When multiple felony counts were filed in July 2014 against Shurtleff and Swallow, DPS commissioner Keith Squires said that initial Nesbitt investigation ultimately led to the charges filed against Lawson and the two former attorneys general.
Other emails and text messages uncovered during an internal inquiry requested by Reyes document how Torgensen challenged Shurtleff on trips he took at the expense of businessman Marc Sessions Jenson, who then was free on a plea deal Shurtleff helped negotiate that left Jenson under the direct supervision of the attorney general's office.
The same report, however, found that Torgensen had his secretary delete a series of emails from his work computer in 2012. Torgensen said they were flirtatious emails that he didn't want his wife to find and not anything related in any way to the scandal enveloping Shurtleff and Swallow.
The state auditor questioned Torgensen's documentation for use of a state car.
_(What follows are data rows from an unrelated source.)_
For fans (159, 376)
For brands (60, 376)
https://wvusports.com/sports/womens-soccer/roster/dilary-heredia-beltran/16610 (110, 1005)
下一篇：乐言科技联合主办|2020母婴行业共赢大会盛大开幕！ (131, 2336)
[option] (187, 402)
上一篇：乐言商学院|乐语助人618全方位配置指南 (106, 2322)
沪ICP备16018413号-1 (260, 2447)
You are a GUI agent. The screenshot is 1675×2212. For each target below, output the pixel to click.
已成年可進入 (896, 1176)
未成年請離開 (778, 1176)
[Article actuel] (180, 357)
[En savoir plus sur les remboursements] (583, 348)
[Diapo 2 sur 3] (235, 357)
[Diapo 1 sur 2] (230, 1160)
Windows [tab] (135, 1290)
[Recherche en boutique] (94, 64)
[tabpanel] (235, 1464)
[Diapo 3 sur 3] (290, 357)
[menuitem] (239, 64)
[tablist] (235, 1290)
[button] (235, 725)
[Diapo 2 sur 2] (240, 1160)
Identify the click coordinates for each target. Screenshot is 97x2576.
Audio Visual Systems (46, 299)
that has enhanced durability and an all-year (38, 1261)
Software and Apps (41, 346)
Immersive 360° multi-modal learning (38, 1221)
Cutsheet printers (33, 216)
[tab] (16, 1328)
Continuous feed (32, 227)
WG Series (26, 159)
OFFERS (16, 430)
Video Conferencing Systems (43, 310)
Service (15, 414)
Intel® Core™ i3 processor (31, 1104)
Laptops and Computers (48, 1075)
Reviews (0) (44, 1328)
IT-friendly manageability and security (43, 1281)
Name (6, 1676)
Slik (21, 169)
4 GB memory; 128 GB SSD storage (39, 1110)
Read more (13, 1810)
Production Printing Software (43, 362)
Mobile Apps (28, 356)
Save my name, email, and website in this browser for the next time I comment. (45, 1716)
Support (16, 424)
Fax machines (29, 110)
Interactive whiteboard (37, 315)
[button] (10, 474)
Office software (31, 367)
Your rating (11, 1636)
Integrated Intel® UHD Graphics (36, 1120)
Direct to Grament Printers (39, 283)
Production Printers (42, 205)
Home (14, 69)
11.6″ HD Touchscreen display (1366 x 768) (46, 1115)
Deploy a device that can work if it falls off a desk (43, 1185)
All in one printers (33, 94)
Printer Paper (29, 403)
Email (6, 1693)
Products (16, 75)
And a search warrant, filed by Nesbitt, alleged that Torgensen refused to turn over a cellphone to investigators who ultimately had to physically wrest it from his hands.
Jeff Herring, former director of human resources for the state, said it's difficult to say if the circumstances around Torgensen's paid leave are unusual.
"I don't think anything about this whole situation has been normal, so I wouldn't say it's abnormal, given the circumstances," Herring said. "With other employees, you don't have things like this that often."